After locating the line that contains "Click the Rp currency prefix box", quote it and all lines after it through the end of the entries, and nothing more. Pictures stay out.

**DATA FOR THE TASK**:
__________
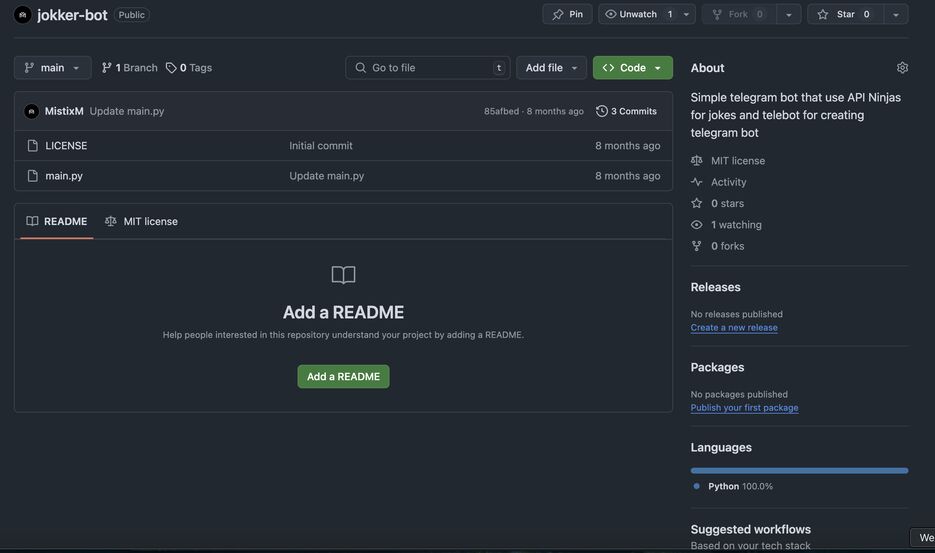935x553 pixels.
Task: Click the Python language bar
Action: pos(799,470)
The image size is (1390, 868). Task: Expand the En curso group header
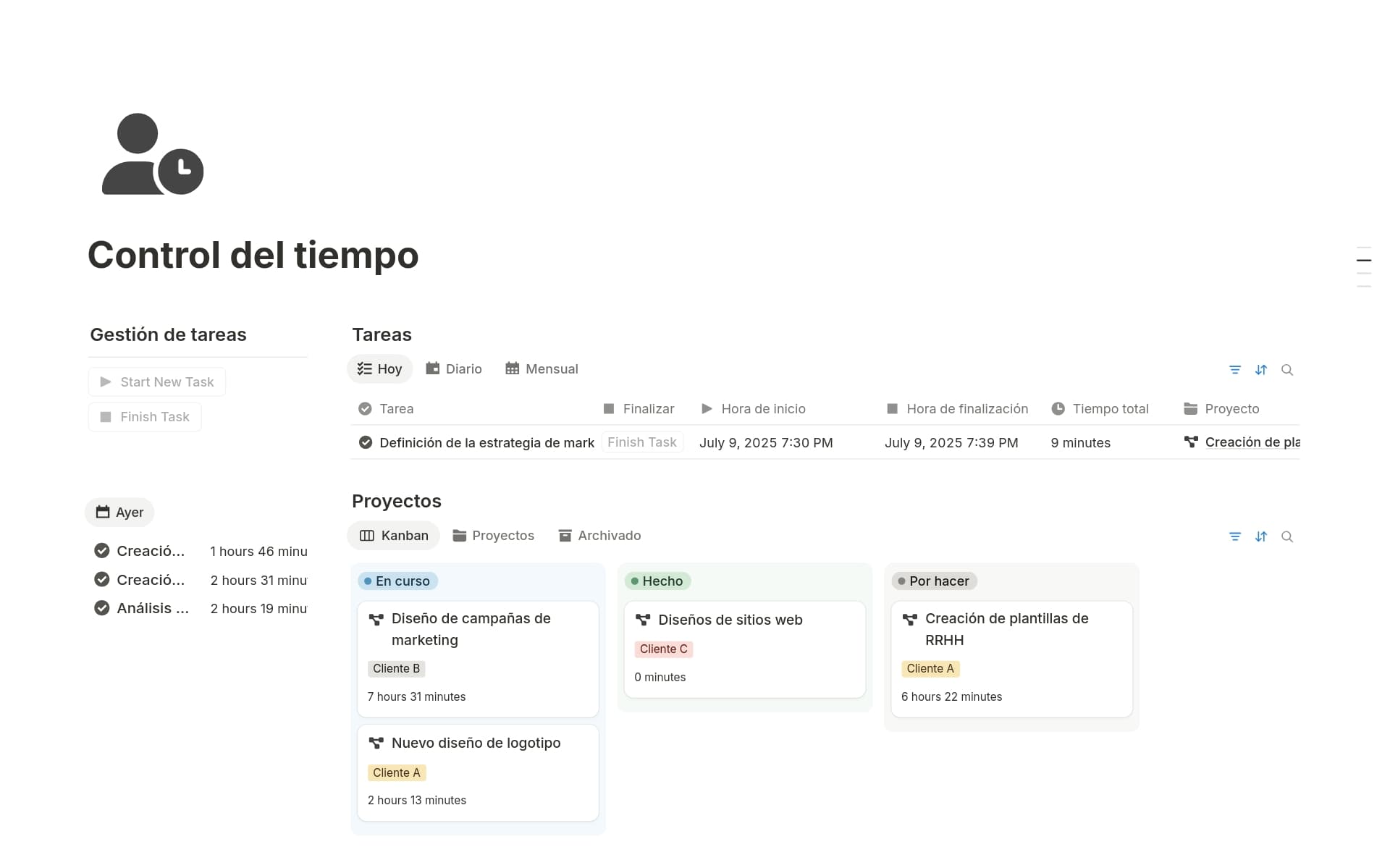tap(397, 581)
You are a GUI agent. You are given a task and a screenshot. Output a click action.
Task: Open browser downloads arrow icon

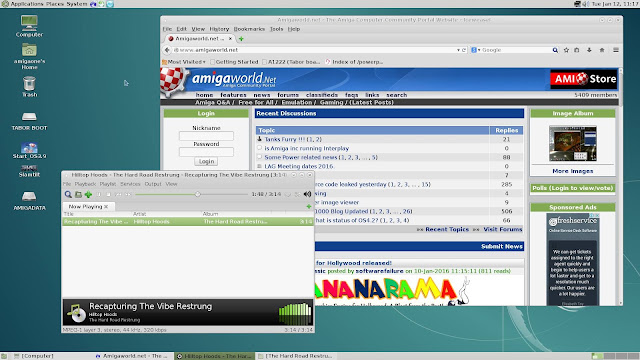pyautogui.click(x=589, y=50)
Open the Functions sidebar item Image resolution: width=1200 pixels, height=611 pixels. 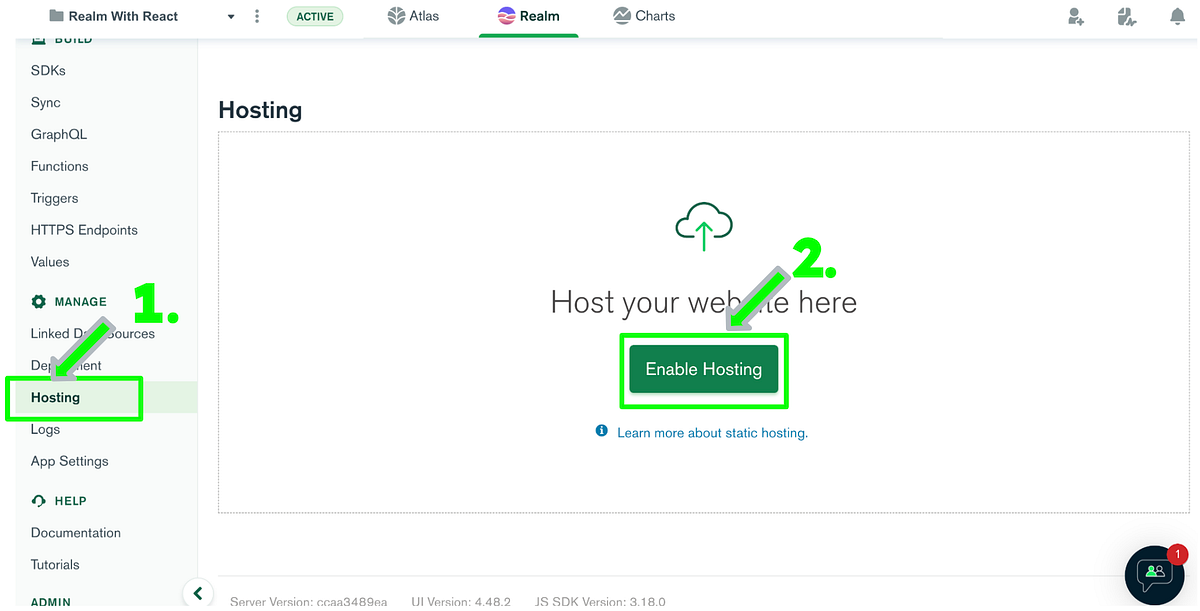tap(59, 165)
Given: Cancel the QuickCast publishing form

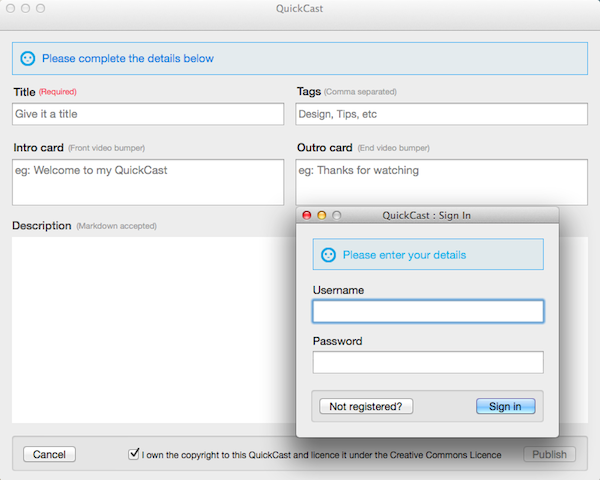Looking at the screenshot, I should pyautogui.click(x=49, y=454).
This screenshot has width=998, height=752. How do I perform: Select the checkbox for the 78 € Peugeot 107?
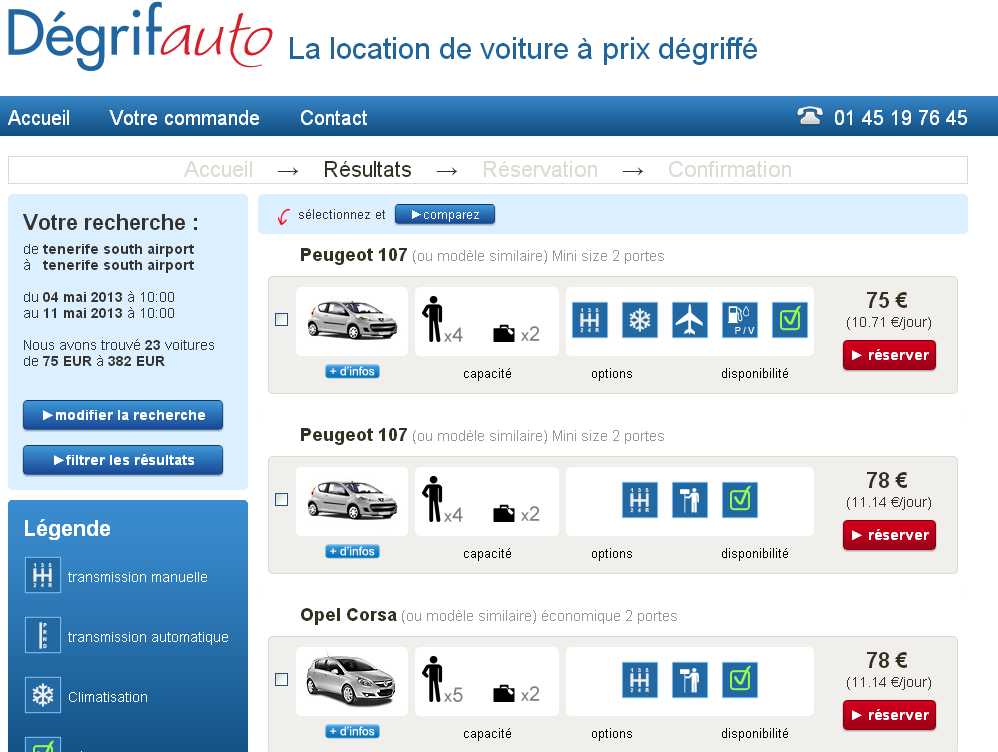click(x=282, y=500)
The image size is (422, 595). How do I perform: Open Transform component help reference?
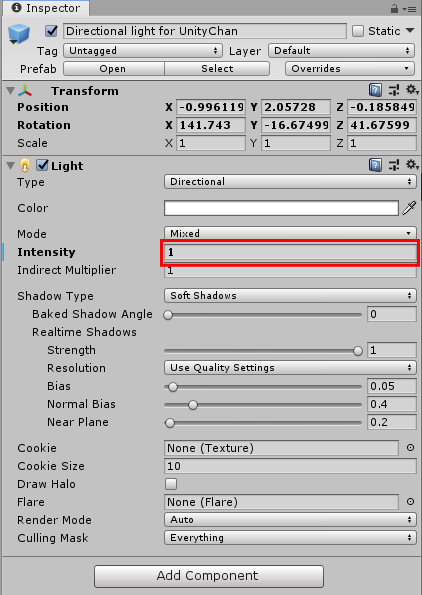(x=375, y=90)

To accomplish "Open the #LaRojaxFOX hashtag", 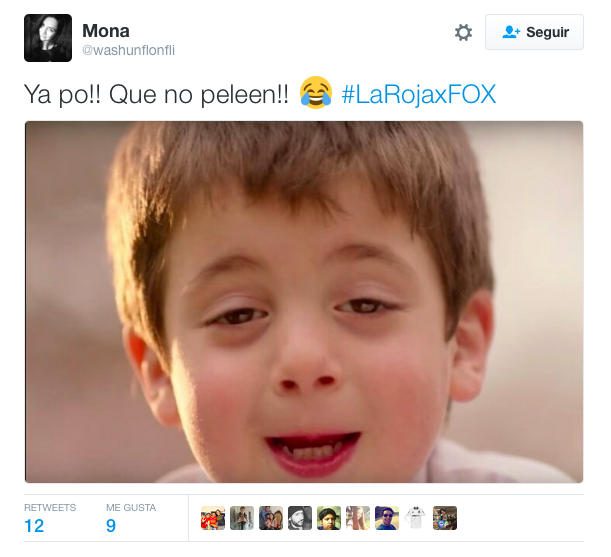I will point(419,94).
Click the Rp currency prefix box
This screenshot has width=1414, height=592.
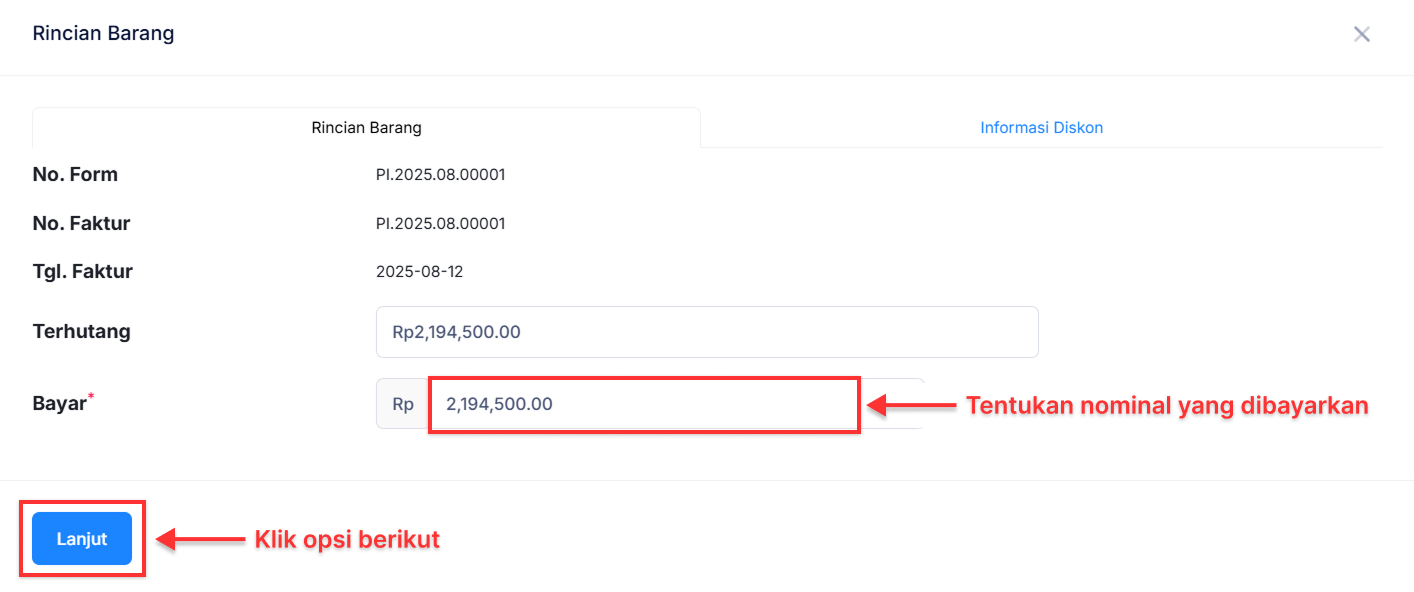403,404
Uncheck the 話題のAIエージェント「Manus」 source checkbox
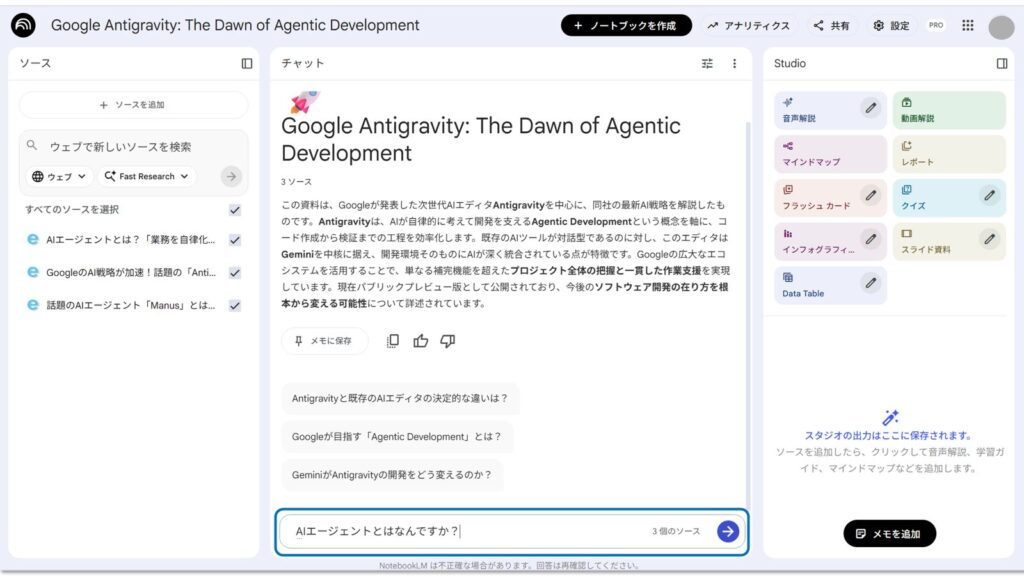1024x576 pixels. (234, 306)
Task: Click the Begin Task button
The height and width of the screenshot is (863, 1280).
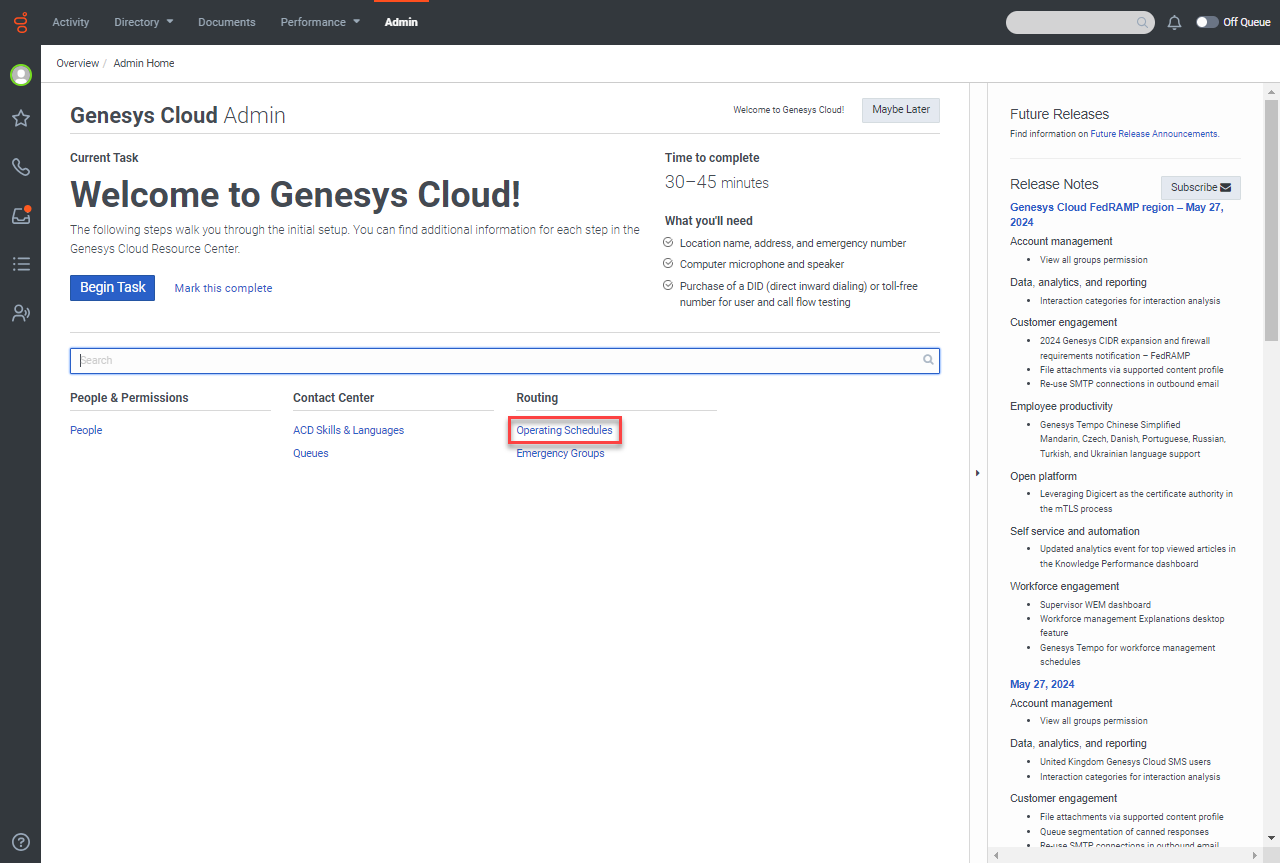Action: pos(112,288)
__________
**REPLY**:
Click the Rp currency prefix box
This screenshot has width=1414, height=592.
403,404
Uncheck the 話題のAIエージェント「Manus」 source checkbox
1024x576 pixels. (234, 306)
Task: Click the Begin Task button
The height and width of the screenshot is (863, 1280).
Action: pos(112,288)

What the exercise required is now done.